Erfahrungen in England gesammelt

Eine prägende Erfahrung sei aber ihr England-Aufenthalt im Alter von 20 Jahren gewesen, wo sie in einem Spital für Querschnittgelähmte gearbeitet habe. Ausserdem habe sie zu ihrem grossen Glück einen Mann, der sie ihre ehrenamtlichen Aktivitäten in all den Jahren habe ausüben lassen, ja sie sogar stets darin unterstützt habe. Und auch aus persönlichem Interesse habe sie immer das vielfältige und bereichernde Weiterbildungsangebot der Caritas zum Thema Begleitung von schwerkranken und sterbenden Menschen zusammen mit den Begleitpersonen genutzt.

Auf Spenden angewiesen

Die erste Aufgabe war es dann 2006, ein Konzept für den Verein WABE Einsiedeln zu erarbeiten. Dieses Konzept, das sich bereits andernorts bewährte, galt es auf die hiesigen Bedürfnisse anzupassen und erste Erfahrungen einfliessen zu lassen. Nach mehr als zwei Jahren Aufbauarbeit wurde der Verein WABE schliesslich am 24. Juni 2009 gegründet und Lisbeth Studhalter gleich zur Kassierin gewählt.

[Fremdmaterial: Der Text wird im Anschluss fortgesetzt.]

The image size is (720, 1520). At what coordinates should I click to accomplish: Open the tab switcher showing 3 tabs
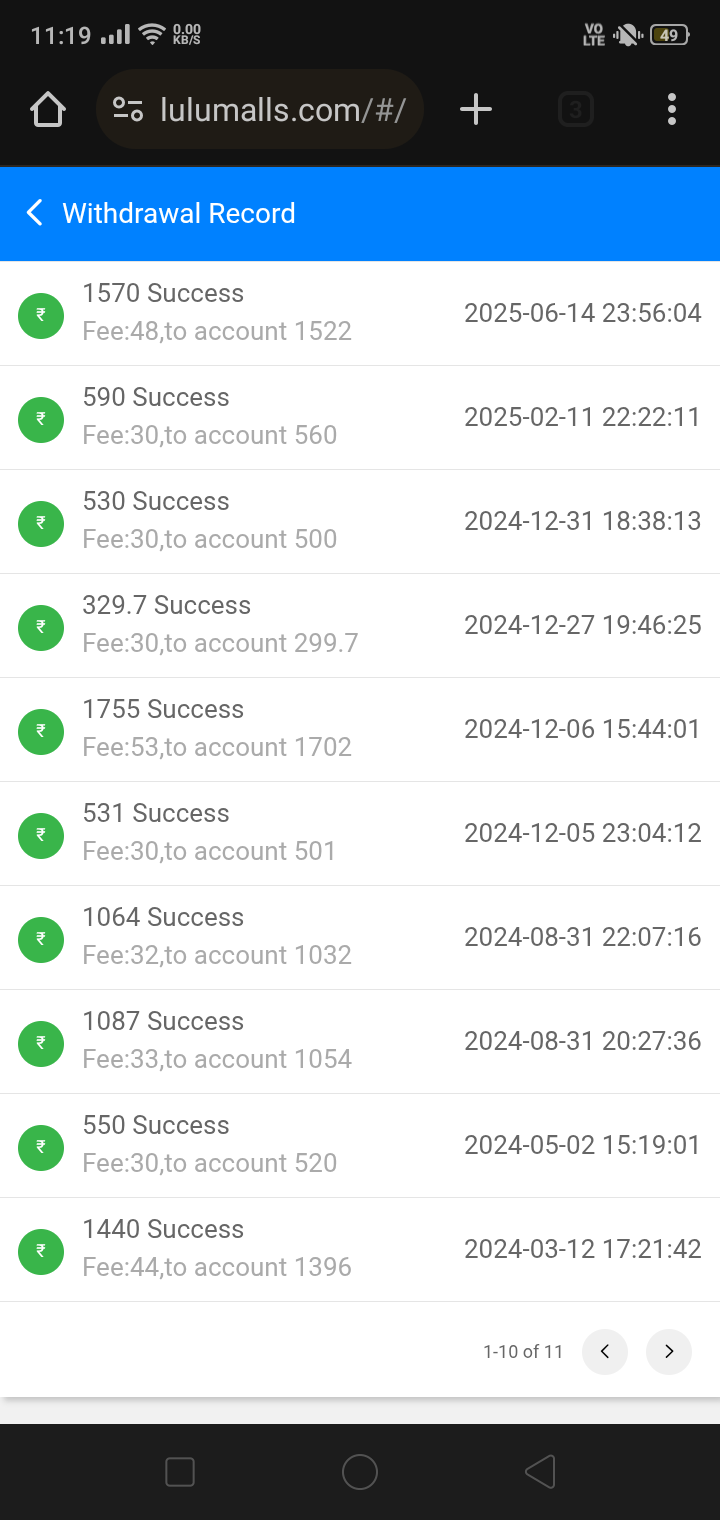(x=575, y=109)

Kein leichtes Amt, war und ist doch das Angebot bis heute für alle unentgeltlich. Der Verein hat ausser den Mitgliederbeiträgen keine fixen Einnahmen und ist auf Spenden angewiesen. Da kamen der initiativen Einsiedlerin dann wieder ihr breitgefächertes Netz und ihre Beharrlichkeit zugute. Sie wusste, bei welchen Institutionen sie um finanzielle Unterstützung anfragen konnte.

Von morgens bis abends telefonisch erreichbar Eine weitere Aufgabe übernahm die rüstige Rentnerin 2013 mit dem Dienst als Einsatzleiterin beim Verein WABE. Zuerst während sechs Jahren zu zweit und später zu dritt waren und sind sie täglich von morgens bis abends für alle, welche den Dienst der Begleiterinnen und Begleiter in Anspruch nehmen wollen, telefonisch erreichbar – egal ob Spital, Alterszentren oder Private.

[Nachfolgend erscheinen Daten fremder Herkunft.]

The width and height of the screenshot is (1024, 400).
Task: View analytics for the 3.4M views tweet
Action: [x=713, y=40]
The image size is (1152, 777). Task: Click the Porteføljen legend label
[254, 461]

Auch wenn sie da zeitlich gefordert und angebunden war, so schwärmt sie doch geradezu von dieser Aufgabe, und sie vermisst diese Tätigkeit, seit sie das Amt ab Januar 2021 in die Hände von Rita Feier-Schnüriger übergeben hat.

715 Stunden am Bett verbracht

Die vielen persönlichen Gespräche, der gemeinsame Erfahrungsaustausch und der rege Kontakt mit der Gruppe und dem Vorstand, die gegenseitige Wertschätzung der Arbeit und die grosse Dankbarkeit hätten ihr viel gegeben. «Im Jahr 2018 leisteten unsere Begleitpersonen zum Beispiel 715 Stunden am Bett von unruhigen, schwerkranken und sterbenden Menschen im Spital, in den drei Altersheimen und privat. Das verlangte auch von den Einsatzleiterinnen gute Organisation und sorgfältige und gerechte Aufteilung der Nachteinsätze an die Begleitenden», veranschaulicht sie ihre Aufgabe.

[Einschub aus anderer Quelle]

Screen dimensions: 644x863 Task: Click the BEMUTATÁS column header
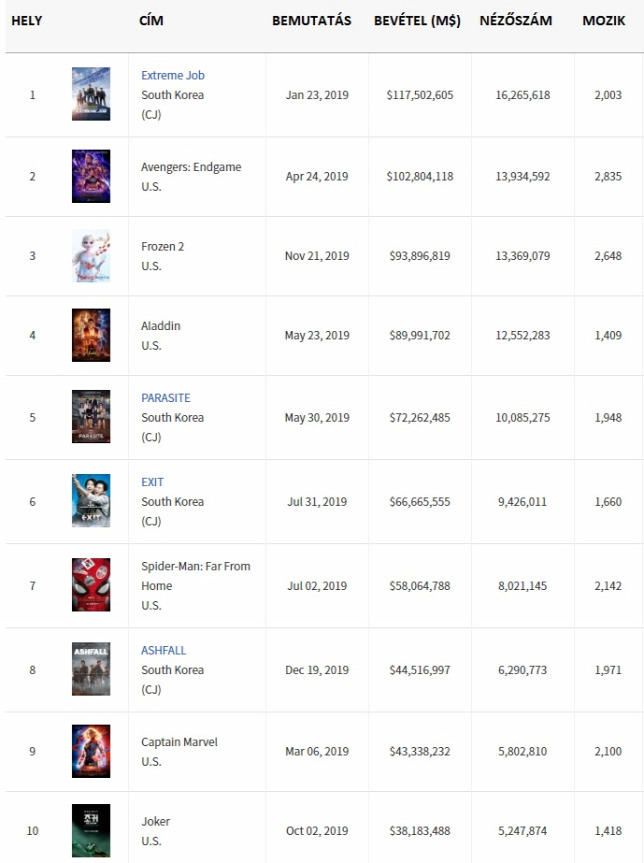click(312, 21)
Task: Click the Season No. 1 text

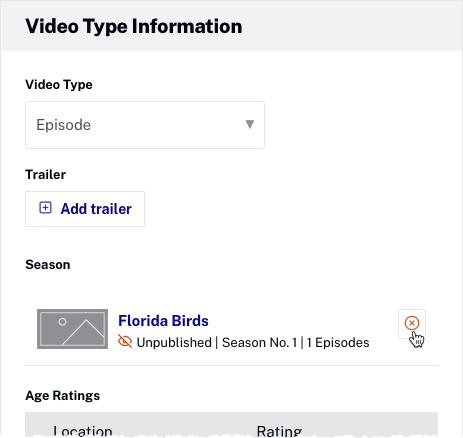Action: click(x=260, y=342)
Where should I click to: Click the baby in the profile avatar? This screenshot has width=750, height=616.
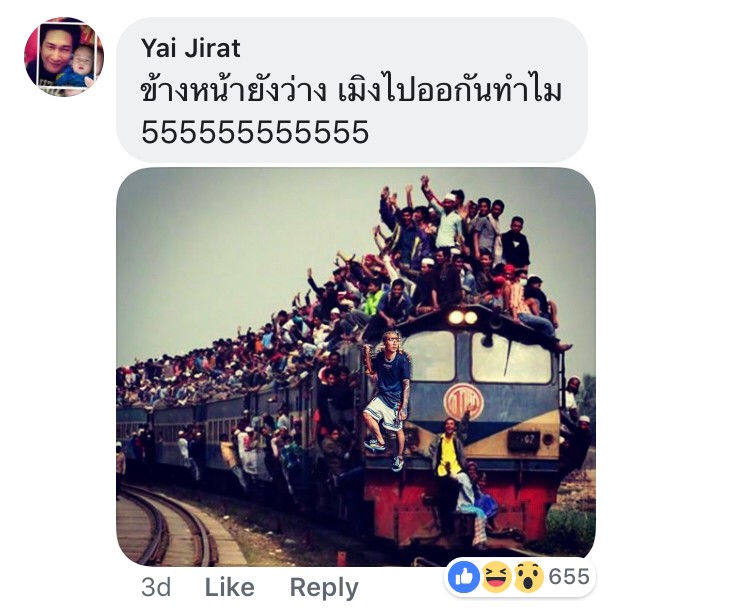click(x=82, y=66)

Echte Aufsteller Ebenso seien ihr nebst zahlreichen positiven Erlebnissen mit ihren Kolleginnen und Kollegen weitere echte Aufsteller im Gedächtnis geblieben. Dazu gehören die erste grosszügige Spende der Raiffeisenbank Einsiedeln an ihren Verein anlässlich des 111-Jahr-Jubiläums, aber auch der Erhalt des Sozialpreises 2017 von der Gemeinnützigen Gesellschaft des Kantons Schwyz für alle sechs Gruppen im Kanton, mit entsprechend medialem Interesse.

So betont Lisbeth Studhalter zum Abschluss, dass sie die Aufgaben als Kassierin und als Einsatzleiterin beim Verein WABE ohne zu überlegen nochmals übernehmen würde, sei dies für sie doch ein bewusstes Geben und Nehmen. Und auch wenn in Einsiedeln und der Region noch viele Angehörige für ihre schwerkranken und sterbenden Familienmitglieder sorgen würden, so entspreche dieses Angebot doch einem grossen Bedürfnis, und mit dem Thema Endlichkeit unseres Lebens würden wir früher oder später alle einmal konfrontiert.

www.verein-wabe.ch 077/430’64’59

Während etlichen Jahren ist das einfache, aber zweckmässige Handy Lisbeth Studhalters wichtigstes und unverzichtbares Utensil für ihre Tätigkeit als Einsatzleiterin beim Verein WABE, Region Einsiedeln, Ybrig, Alpthal, gewesen.